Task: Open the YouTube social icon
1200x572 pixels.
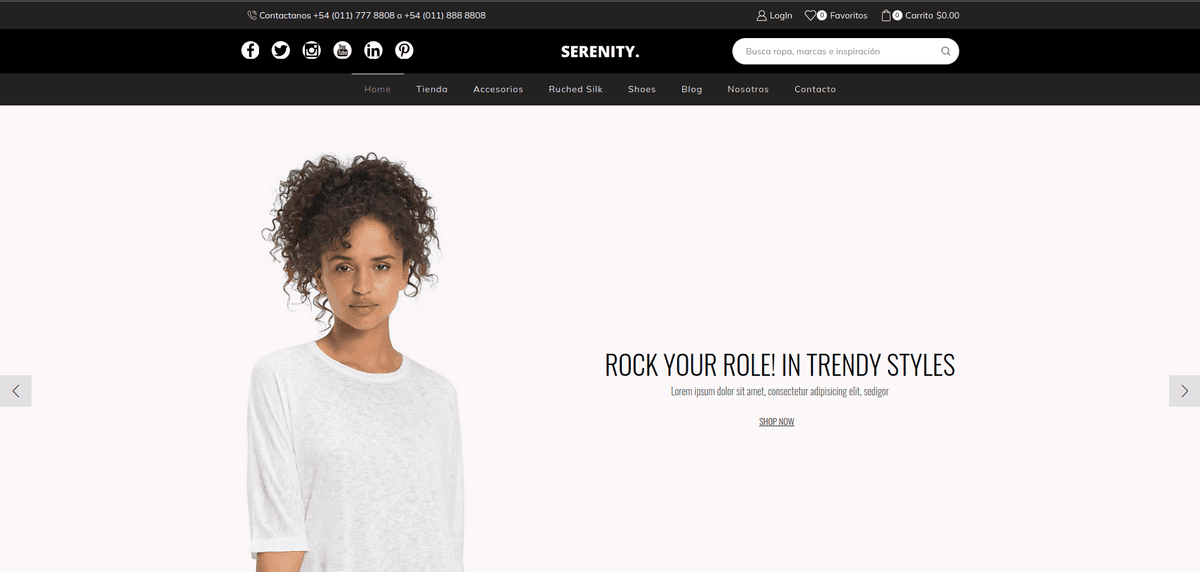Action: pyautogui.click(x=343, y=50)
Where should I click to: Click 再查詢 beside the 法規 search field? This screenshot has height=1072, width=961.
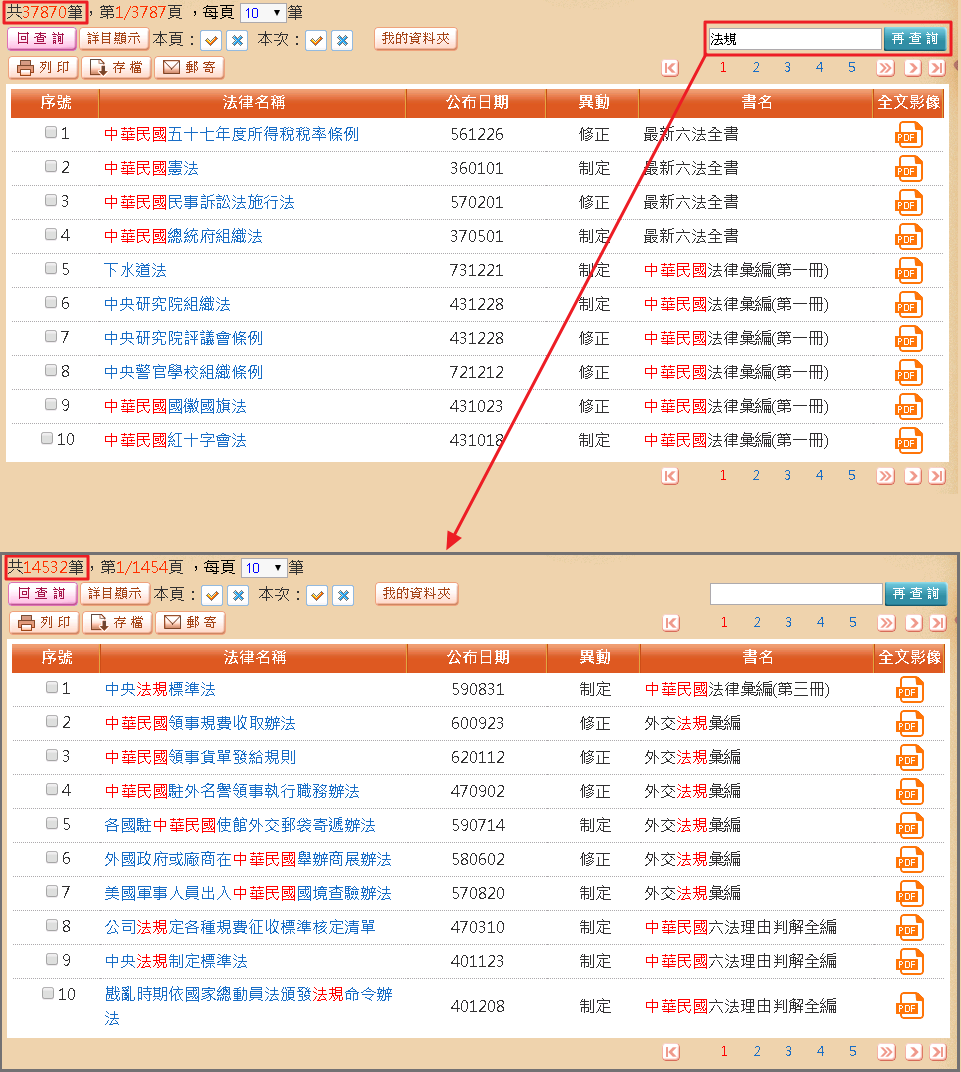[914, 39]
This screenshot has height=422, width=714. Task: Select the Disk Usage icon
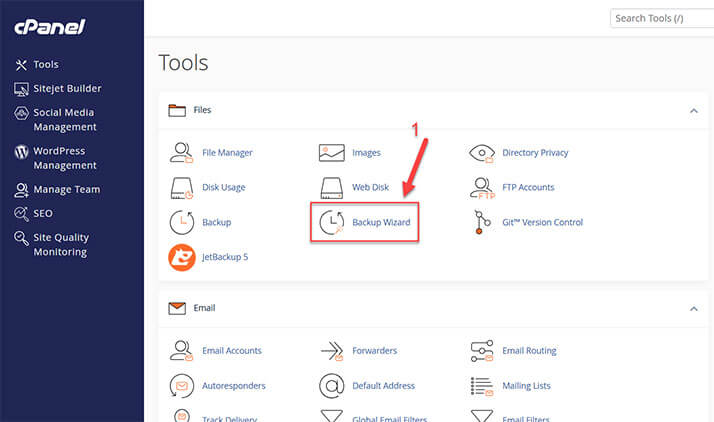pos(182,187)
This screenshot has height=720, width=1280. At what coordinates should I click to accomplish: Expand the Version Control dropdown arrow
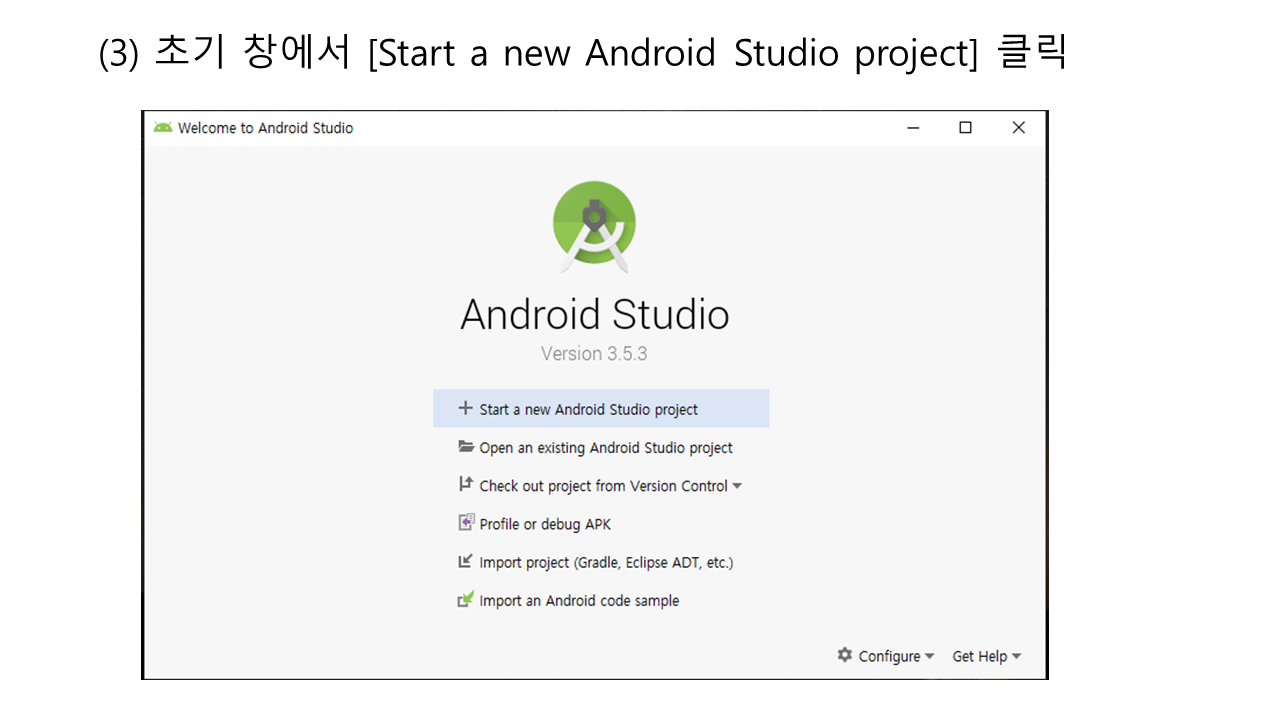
----------------
• _Your objective_:
Please give the records above as a Markdown table with the columns "Row" and "Line", one row per line and blank lines left out. Leave the pictures out of the answer.

• _Response below_:
| Row | Line |
|---|---|
| 1 | Task: Open the YouTube social icon |
| 2 | 1200x572 pixels. |
| 3 | Action: pyautogui.click(x=343, y=50) |
| 4 | Where should I click to: Click 再查詢 beside the 法規 search field? This screenshot has height=1072, width=961. |
| 5 | [914, 39] |
| 6 | This screenshot has height=422, width=714. Task: Select the Disk Usage icon |
| 7 | pos(182,187) |
| 8 | This screenshot has height=720, width=1280. At what coordinates should I click to accomplish: Expand the Version Control dropdown arrow |